Stored items
>>>>>
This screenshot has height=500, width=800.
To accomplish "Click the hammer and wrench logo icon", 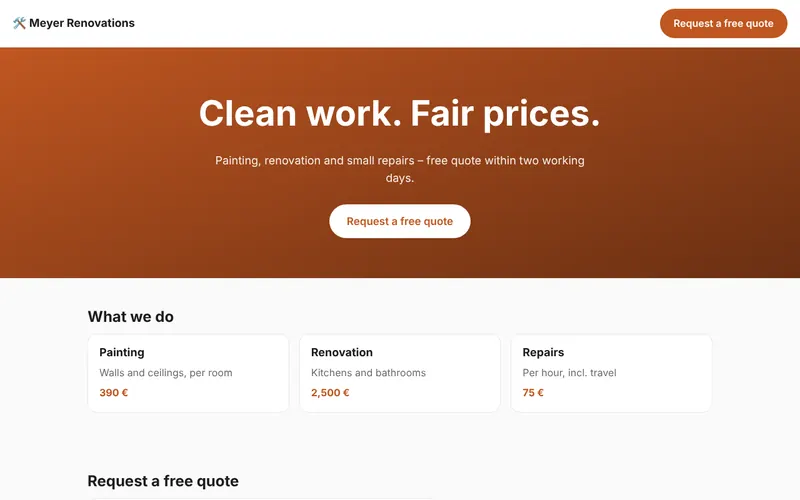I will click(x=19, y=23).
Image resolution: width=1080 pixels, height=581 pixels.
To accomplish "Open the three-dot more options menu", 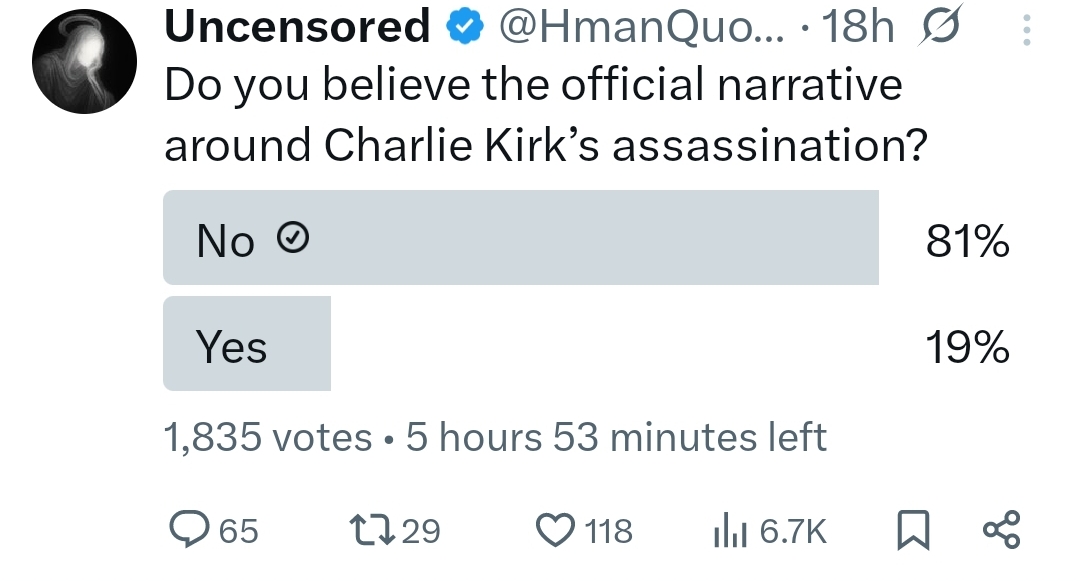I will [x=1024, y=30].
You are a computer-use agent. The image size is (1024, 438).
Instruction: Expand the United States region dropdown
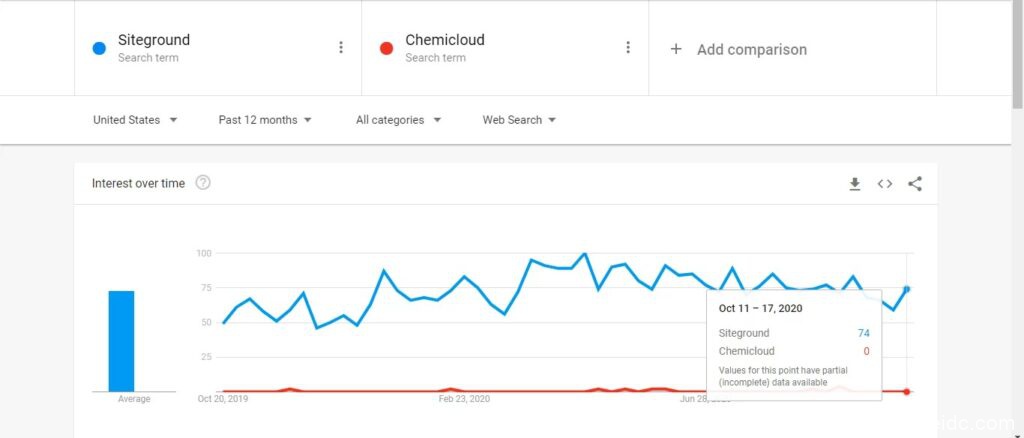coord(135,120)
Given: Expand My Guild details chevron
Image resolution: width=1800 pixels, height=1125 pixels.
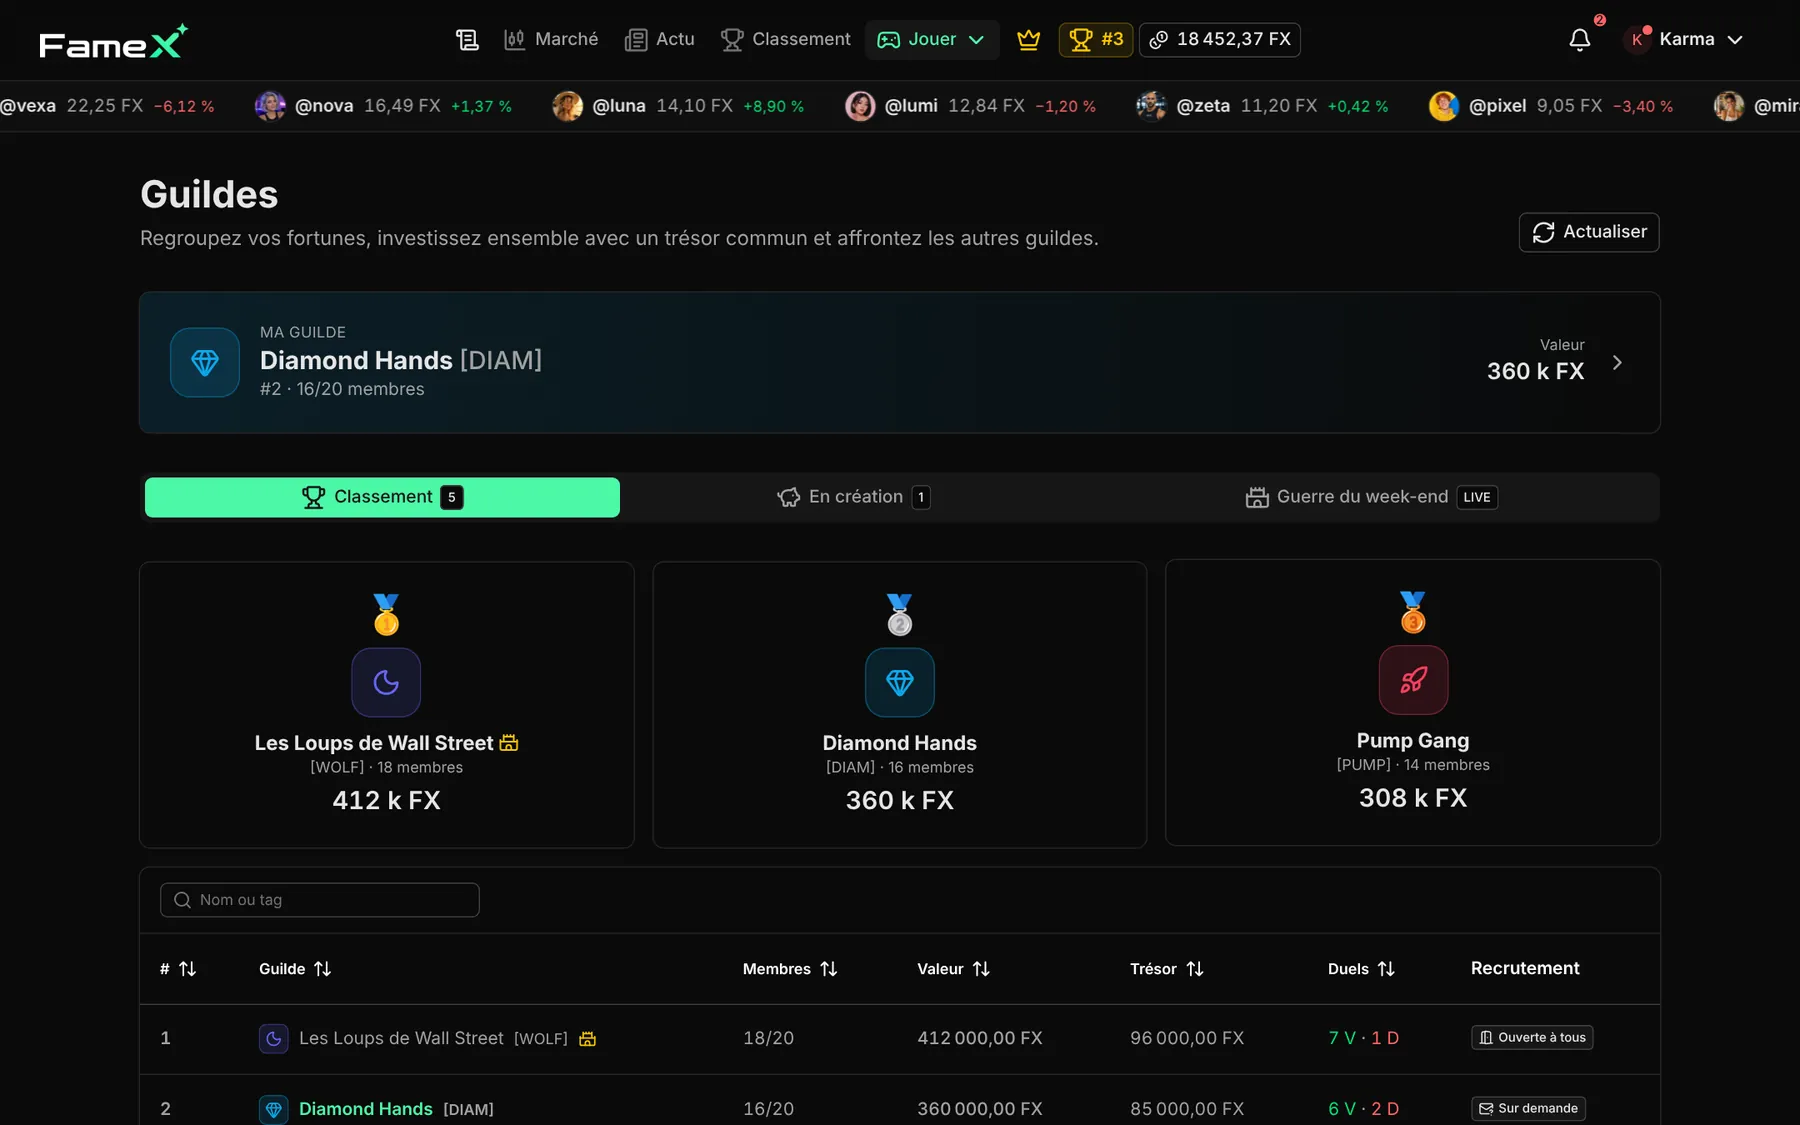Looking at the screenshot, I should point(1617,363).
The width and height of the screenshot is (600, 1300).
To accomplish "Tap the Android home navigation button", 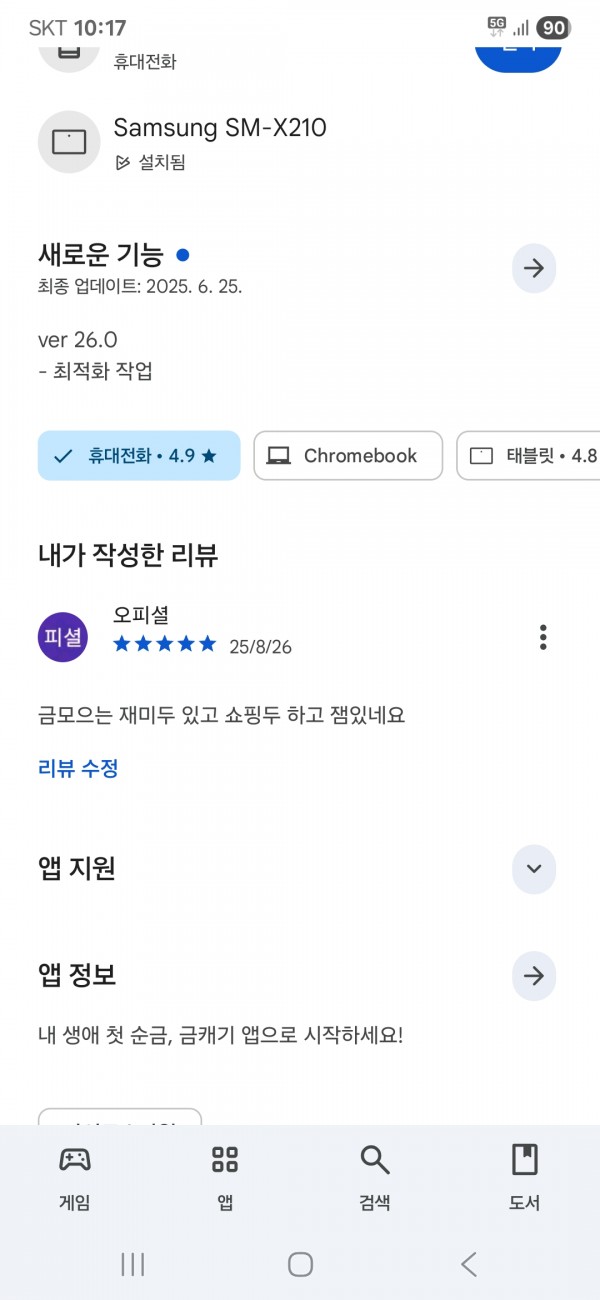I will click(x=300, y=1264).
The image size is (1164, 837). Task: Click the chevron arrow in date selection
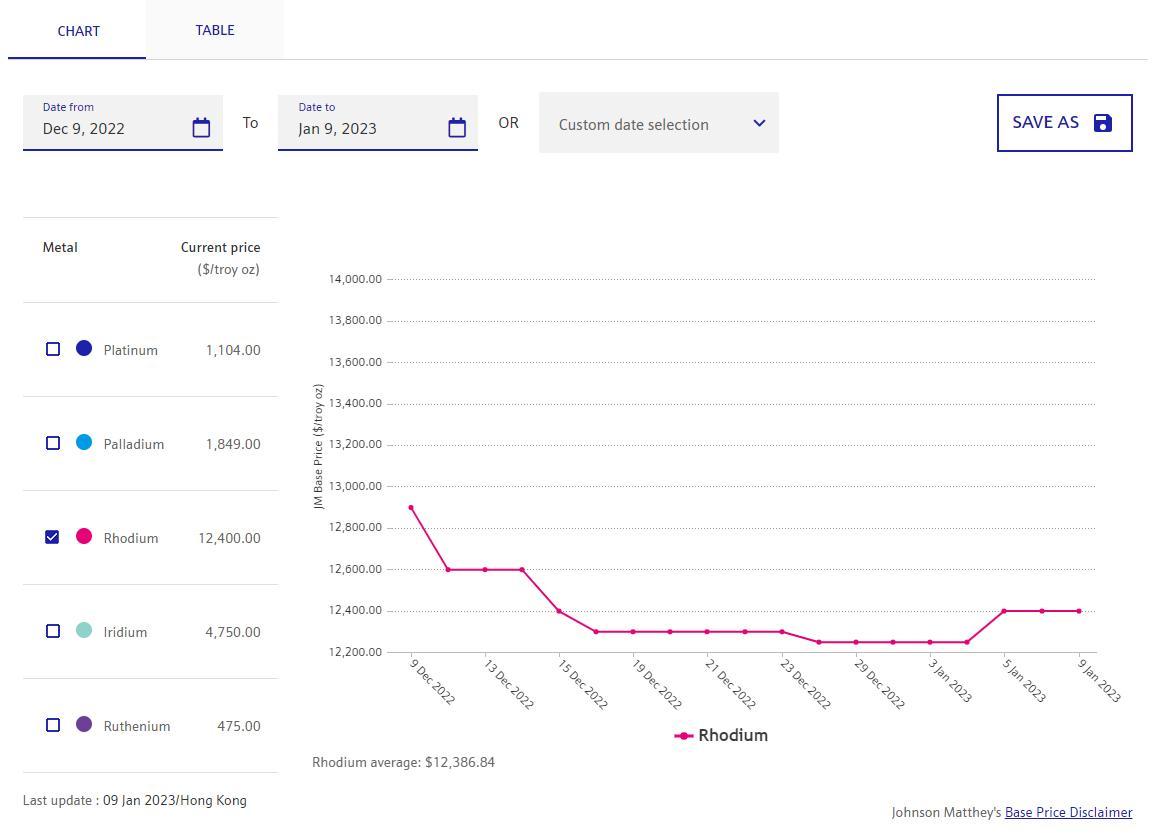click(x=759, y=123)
<<<<<
Assignment:
Copy exactly, without pictures, the lines above from the one with "You are a computer-use" down to the one with "Given: Expand My Guild details chevron", inclusive.

Exercise result:
You are a computer-use agent. The image size is (1024, 438).
Instruction: Expand the United States region dropdown
coord(135,120)
Given: Expand My Guild details chevron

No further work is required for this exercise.